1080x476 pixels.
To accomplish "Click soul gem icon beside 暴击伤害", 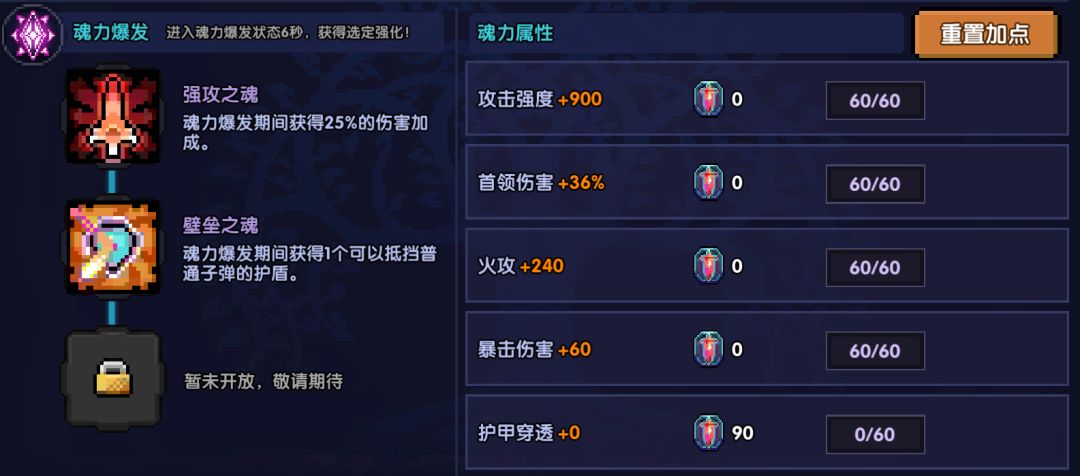I will click(x=708, y=351).
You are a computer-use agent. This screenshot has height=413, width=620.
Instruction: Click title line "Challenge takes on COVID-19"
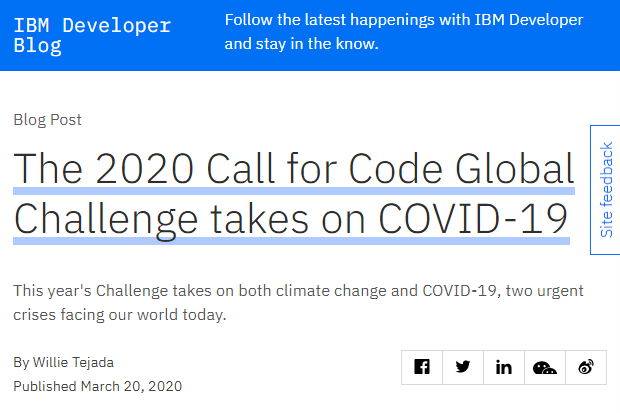click(x=291, y=219)
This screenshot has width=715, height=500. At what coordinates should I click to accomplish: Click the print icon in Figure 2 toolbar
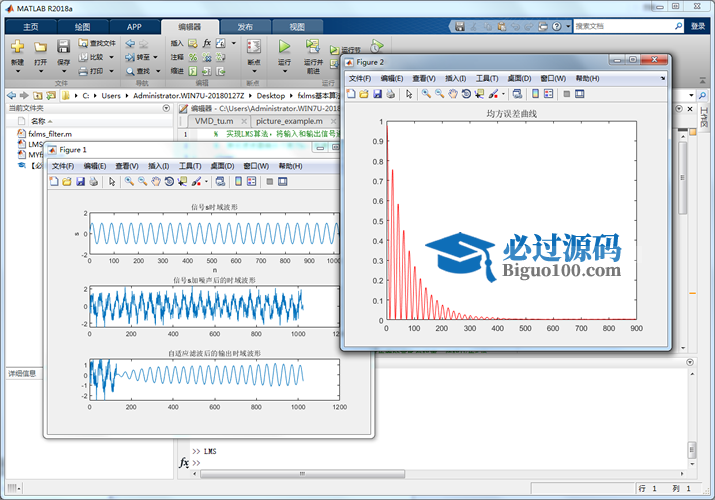(391, 94)
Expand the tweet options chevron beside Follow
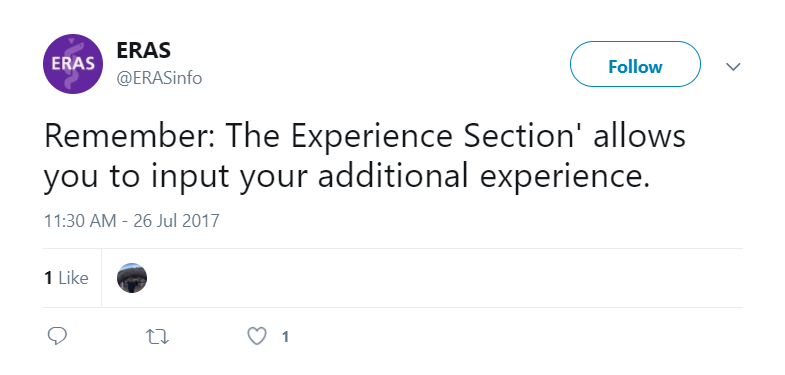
********************
_What needs to be done_: Please copy out everything in the data above from the line containing "You are a computer-use" down to the very end, including both of those lines, and leave the pictures out of your answer.

_The answer_:
You are a computer-use agent. This screenshot has height=413, width=620.
Instruction: Click title line "Challenge takes on COVID-19"
click(x=291, y=219)
This screenshot has width=715, height=500. At what coordinates should I click to accomplish: Click the print icon in Figure 2 toolbar
(391, 94)
Expand the tweet options chevron beside Follow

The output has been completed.